Manchester researchers have contributed towards the discovery of a genetic brain disease which can cause paraplegia and epilepsy in sufferers.
Hereditary spastic paraplegias (HSP) are a group of genetic disorders that cause weakness and stiffness in the leg muscles. Generally symptoms gradually get worse over time, and severely affected patients are wheelchair dependent.
Changes in several genes are known to cause HSP. However, the underlying cause in a substantial number of patients remains unknown. Currently, there is no cure for HSP.
Via human genetic studies and international collaboration, teams in Manchester and Amsterdam worked together to identify a new cause of HSP. They found that this disease is caused by mutations in a gene called PCYT2, which caused the gene to be less active.
The researchers studied the effects of the condition using zebrafish and cell samples from patients with the disease.

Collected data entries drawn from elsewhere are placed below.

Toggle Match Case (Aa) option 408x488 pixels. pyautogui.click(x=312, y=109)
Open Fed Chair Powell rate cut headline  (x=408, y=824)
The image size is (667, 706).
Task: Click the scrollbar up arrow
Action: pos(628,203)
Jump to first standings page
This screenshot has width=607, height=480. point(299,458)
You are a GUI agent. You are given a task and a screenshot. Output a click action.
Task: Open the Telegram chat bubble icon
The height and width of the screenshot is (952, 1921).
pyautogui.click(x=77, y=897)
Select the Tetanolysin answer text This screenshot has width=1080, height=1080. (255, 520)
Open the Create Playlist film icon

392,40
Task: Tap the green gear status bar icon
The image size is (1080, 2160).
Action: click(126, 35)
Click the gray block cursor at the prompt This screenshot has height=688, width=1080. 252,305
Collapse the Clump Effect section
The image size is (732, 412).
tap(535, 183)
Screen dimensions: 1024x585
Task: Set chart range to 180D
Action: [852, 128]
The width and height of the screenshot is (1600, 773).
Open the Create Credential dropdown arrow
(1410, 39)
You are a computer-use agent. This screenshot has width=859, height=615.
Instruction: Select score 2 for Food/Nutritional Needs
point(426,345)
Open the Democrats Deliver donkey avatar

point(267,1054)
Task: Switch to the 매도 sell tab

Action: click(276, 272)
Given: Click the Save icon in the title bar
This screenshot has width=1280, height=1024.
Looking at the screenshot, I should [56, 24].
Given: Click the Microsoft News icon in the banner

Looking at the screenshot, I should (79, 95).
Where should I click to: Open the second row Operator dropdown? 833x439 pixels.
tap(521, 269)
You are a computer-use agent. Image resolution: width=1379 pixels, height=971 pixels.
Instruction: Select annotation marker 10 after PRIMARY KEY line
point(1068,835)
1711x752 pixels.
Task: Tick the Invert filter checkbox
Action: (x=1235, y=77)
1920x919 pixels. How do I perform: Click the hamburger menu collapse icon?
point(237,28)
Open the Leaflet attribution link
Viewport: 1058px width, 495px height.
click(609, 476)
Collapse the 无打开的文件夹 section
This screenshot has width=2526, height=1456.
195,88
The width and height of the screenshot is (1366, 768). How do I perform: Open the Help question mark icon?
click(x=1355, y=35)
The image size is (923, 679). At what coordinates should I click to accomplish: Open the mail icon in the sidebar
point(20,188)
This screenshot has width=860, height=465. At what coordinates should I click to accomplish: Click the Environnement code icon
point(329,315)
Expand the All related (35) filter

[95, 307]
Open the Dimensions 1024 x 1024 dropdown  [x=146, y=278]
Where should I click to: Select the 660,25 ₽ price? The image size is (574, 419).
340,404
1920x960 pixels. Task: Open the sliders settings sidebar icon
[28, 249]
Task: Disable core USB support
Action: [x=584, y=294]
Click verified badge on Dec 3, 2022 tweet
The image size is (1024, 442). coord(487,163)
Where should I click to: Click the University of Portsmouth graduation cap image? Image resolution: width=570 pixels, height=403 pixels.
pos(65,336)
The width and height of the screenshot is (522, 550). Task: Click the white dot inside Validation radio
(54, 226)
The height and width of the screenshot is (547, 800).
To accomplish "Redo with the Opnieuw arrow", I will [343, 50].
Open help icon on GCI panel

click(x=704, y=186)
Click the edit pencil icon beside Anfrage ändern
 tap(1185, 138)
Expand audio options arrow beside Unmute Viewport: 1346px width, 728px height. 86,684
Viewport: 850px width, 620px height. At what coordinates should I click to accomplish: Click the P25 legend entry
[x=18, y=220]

They found that zebrafish with normal or reduced PCYT2 activity had significantly better survival rates than those with absent PCYT2 activity, leading Dr Siddharth Banka – Clinical Senior Lecturer at The University of Manchester and Consultant Clinical Geneticist at Manchester University NHS Foundation Trust (MFT) – and his colleagues to conclude that complete loss of PCYT2 activity is likely to be, ‘incompatible with life in vertebrates’.
The gene encodes an enzyme which produces a lipid (a fatty molecule) that is used to build cell membranes in every cell of the body. The lipid produced by the enzyme is particularly abundant in brain cell membranes.
A team in Amsterdam was also able to identify abnormal biochemical signatures in the cells and blood of the patients who donated samples. It is hoped that these signatures could be used as markers to help diagnose patients with the condition.
Dr Banka runs a Clinical Genetics clinics at Saint Mary’s Hospital, which is part of MFT. His research group uses a combination of genomics, clinical and functional studies to identify the cause of disease in patient with unsolved genetic conditions.
Dr Banka said: “Saint Mary’s Hospital is one of the leading NHS and internationally recognised large-scale providers of genomic services. Being able to combine my clinical role at the hospital, with my academic research at The University of Manchester, has been crucial to this outcome.
“This link between academia and the NHS means we can translate research from the bench to the bedside, for the benefit of our patients.
“The identification of more patients in future will help in better understanding of the effects of HSP.”
It is thought that studying this crucial gene will help in understanding other types of HSP and other neurodegenerative diseases.
The paper was published in the neurological journal Brain.